Don't know how it works elsewhere, but in the US you have a copyright whether you want it or not. If you do CC you still have a legally enforceable copyright. If you don't want it, you can put your work into the public domain - in which case everybody owns the copyright. But there still is, and will always be, a legal copyright in effect on any original creative work.
And yes, and CC has been successfully enforced in US courts. But it works in addition to the copyright. The courts have made it clear it doesn't replace it. And filing a CC does not mean you have a "legal right" to waive copyright. In fact, the courts have repeatedly said you can't waive it.
-40hz
No, you can not waive copyright. You can not waive copyright and place your works in the public domain, either. That is not a legal option available to the creator. You are stuck with your copyright, whether you want it or not.
And as the article states, it doesn't matter if you decide to allow free use, promising not to sue. Your heirs, who will inherit your copyrights when you die, made no such promise to the people that are using your work, and might not decide to honor your wishes. As the new owners of that copyright, they have that right, especially in the absence of any proof of the creator's intentions, and even where proof exists (Woody Guthrie's anti-copyright notice and how there are plenty of people currently claiming and enforcing copyrights on his works, is a perfect example.).
(Really, take the time to read the article, if you haven't yet. It raises some really good questions and makes some very good points.)There hasn't yet been a case to test the validity of CC licenses in the long term.
There has yet been no case where an artist created a graphic and placed it on their website with a CC-BY license, then died. Then their heirs didn't pay the hosting bill and the site, with the statement by the artist that the image was CC-BY licensed, went away. Then 25 years later, one of the heirs decides to start suing everyone that is using the image, requiring everyone to prove in court that they had permission from the artist to use that work.
There hasn't even been a case to test the validity of a CC license in the short term, where some troll posts something on their site, slaps a CC-BY license on it, blocks spidering by archive.org's Way Back Machine, changes the license to CC-BY-NC-ND, then goes and sues people that used it under the older license...anyone that used it commercially or created a derivative work.
And there hasn't been a case yet where someone puts something on his site that he never intended anyone to copy, then along comes someone else who takes it, copies it, and slaps a CC license on it, then another person seeing the CC license uses it, only to end up getting sued by the original creator who never gave his work any such license*.

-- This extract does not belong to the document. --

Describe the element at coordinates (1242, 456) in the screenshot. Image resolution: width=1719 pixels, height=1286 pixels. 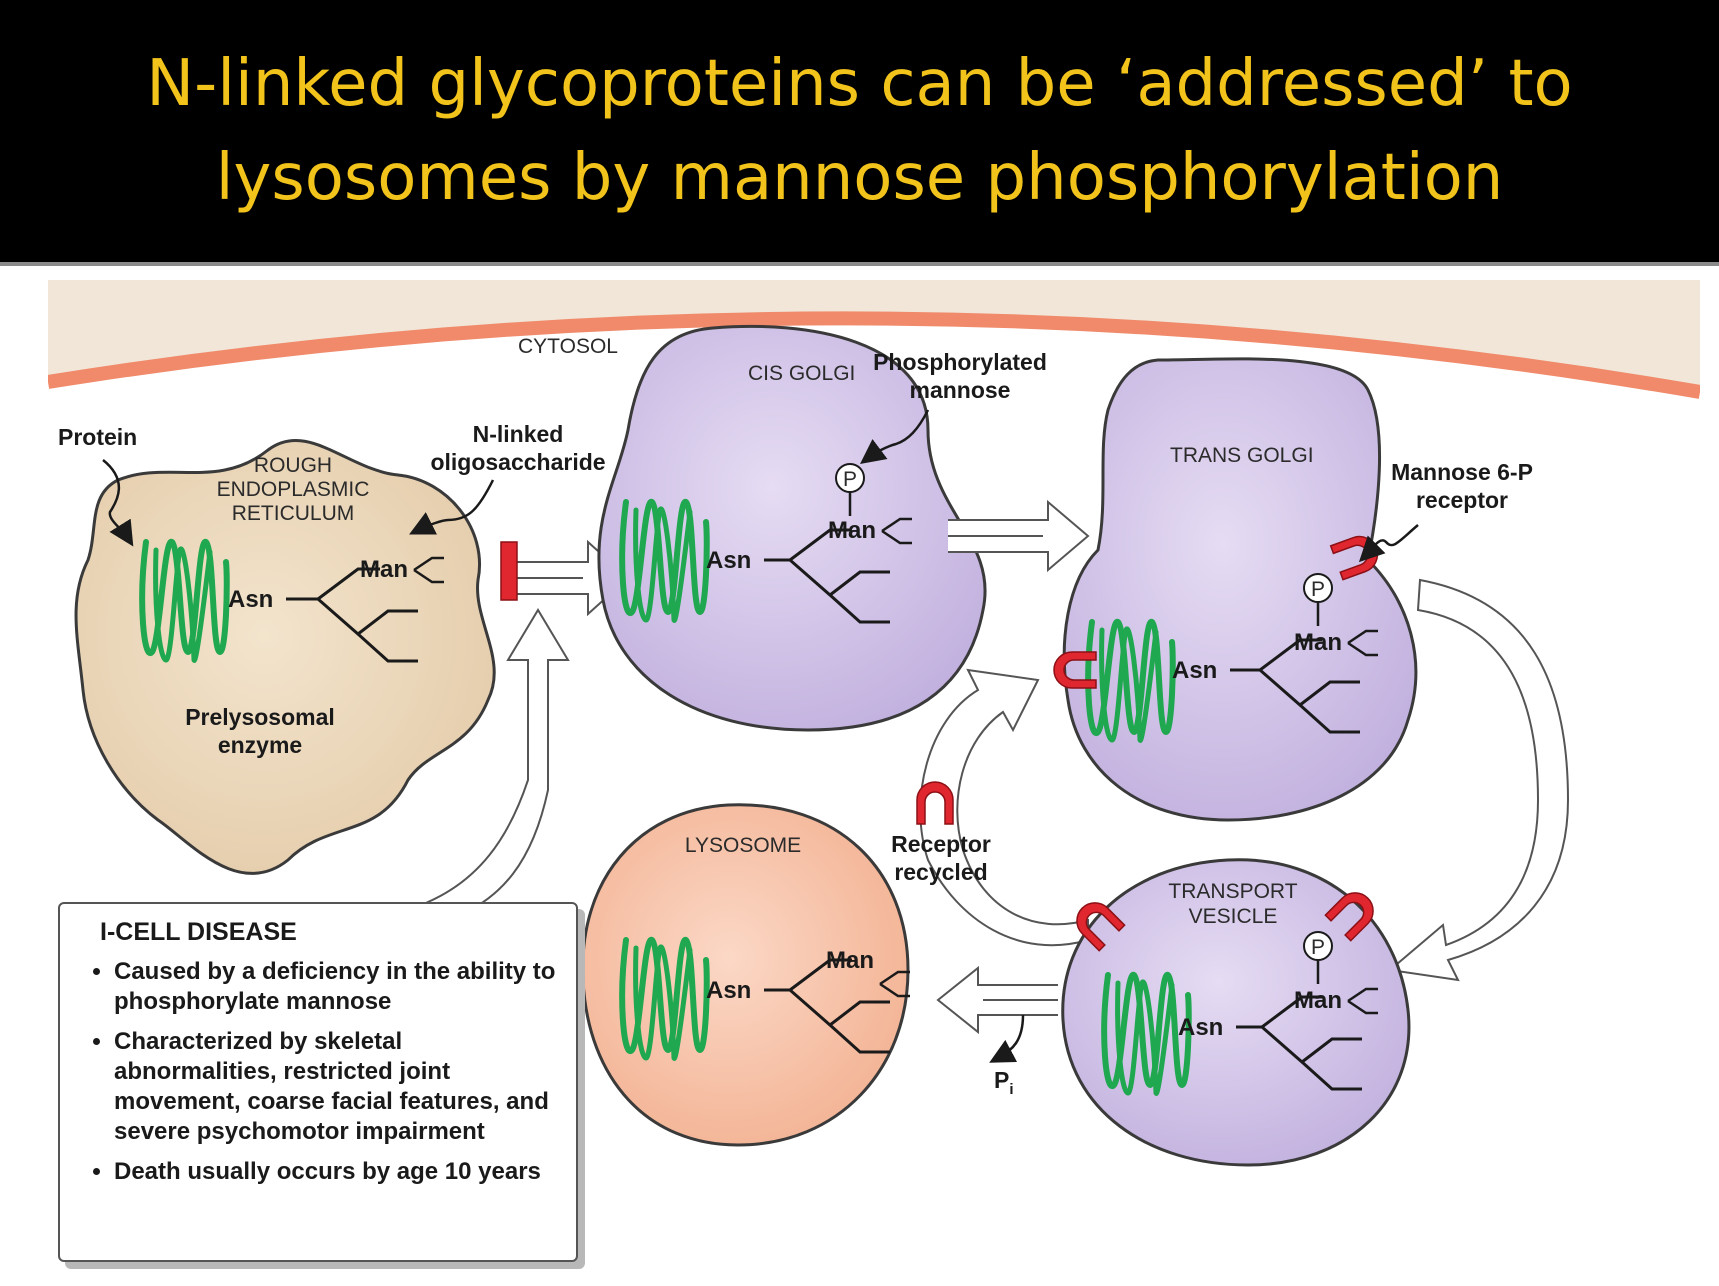
I see `trans-golgi-label: TRANS GOLGI` at that location.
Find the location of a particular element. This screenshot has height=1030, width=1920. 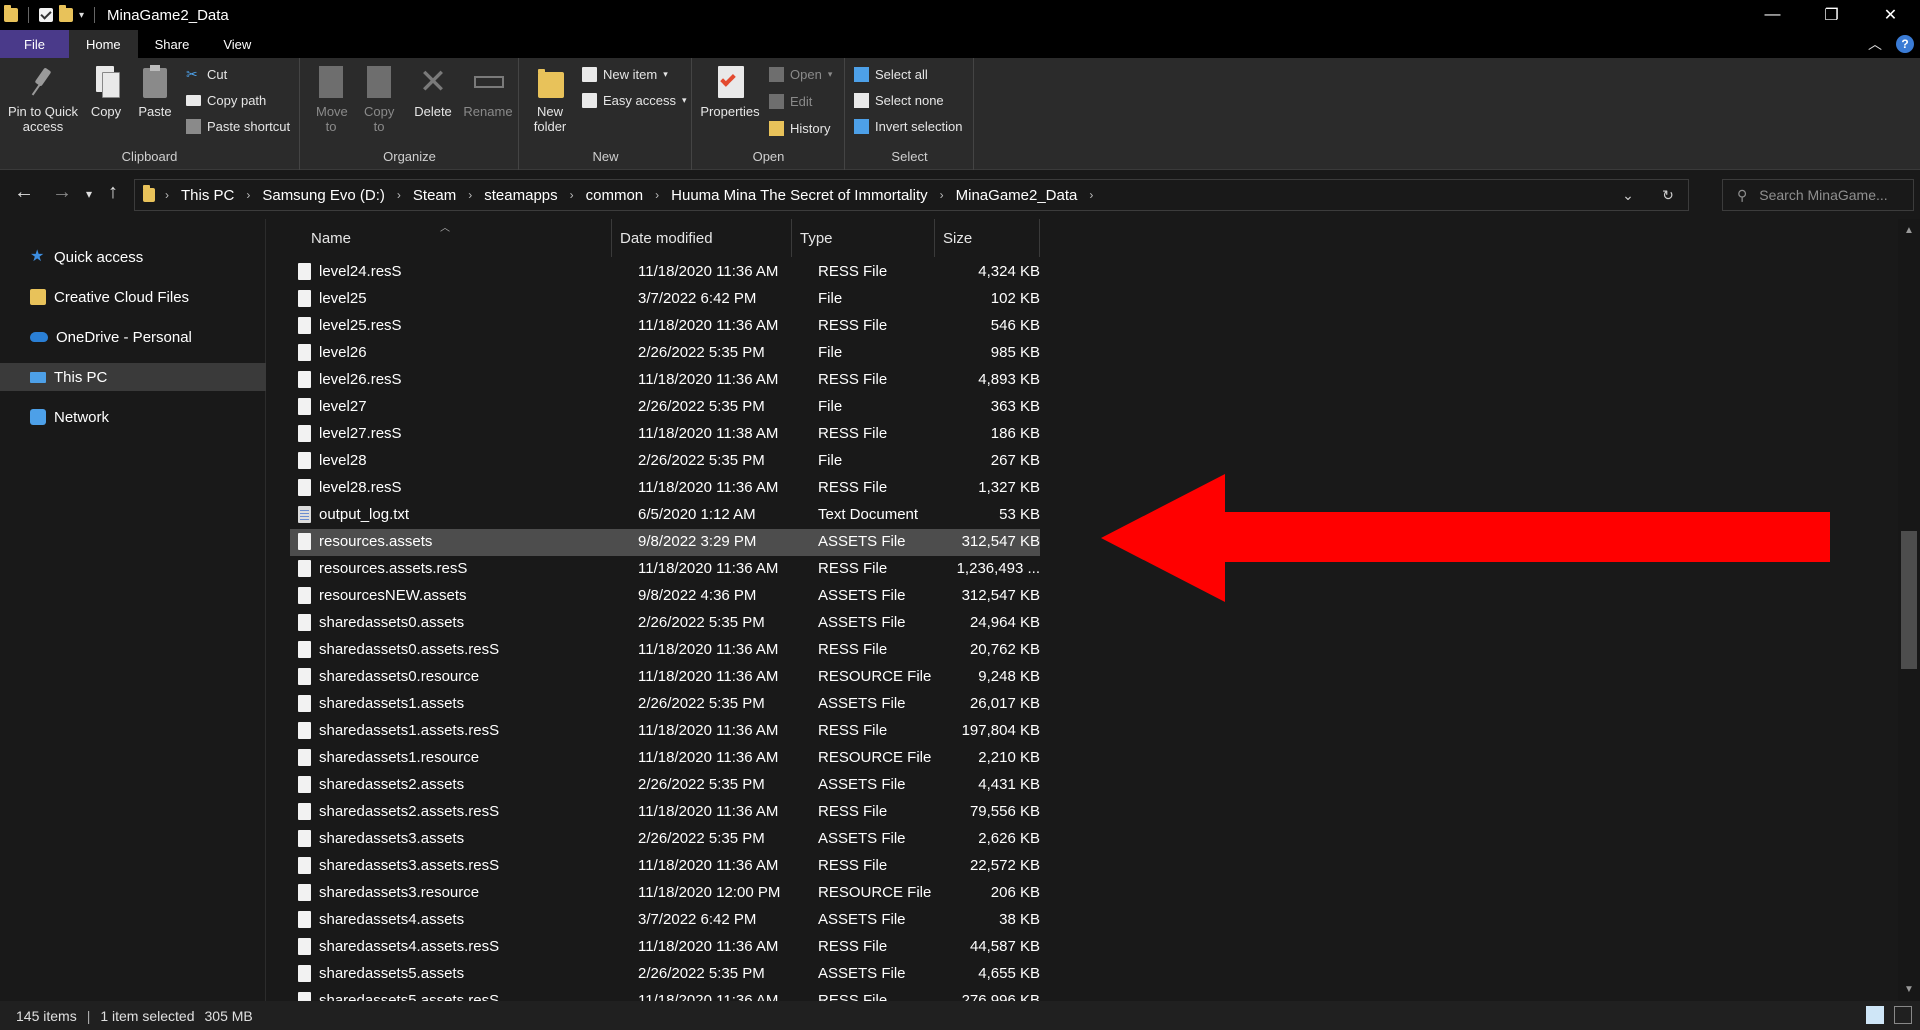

How will the courts decide in these kinds of cases is anyone's guess, at this point. We really can't make any assumptions here, especially in the absence of a hand signed document giving a specific individual specific permission for use. And this was my point in the other thread when I said:
Nothing takes the place of a document spelling out your rights under whatever license the creator decides to grant you, hand signed by the copyright holder. That document is proof of permission. Anything else, no matter how fluffy and feel good it is, is not a suitable legally binding substitute.
-app103
*Technically, I could have sued a bunch of people based on a graphic that was stolen from one of my websites, for which someone stuck a portion of it in a scrapbooking kit, slapped a CC license on it requiring anyone that uses it to give them credit for it. I could have sued the creator of the scrapbooking kit, and anyone that used it, because I, the creator, never gave permission to anyone to use it other than for personal use as a desktop wallpaper. Any other use, by anyone, was unauthorized.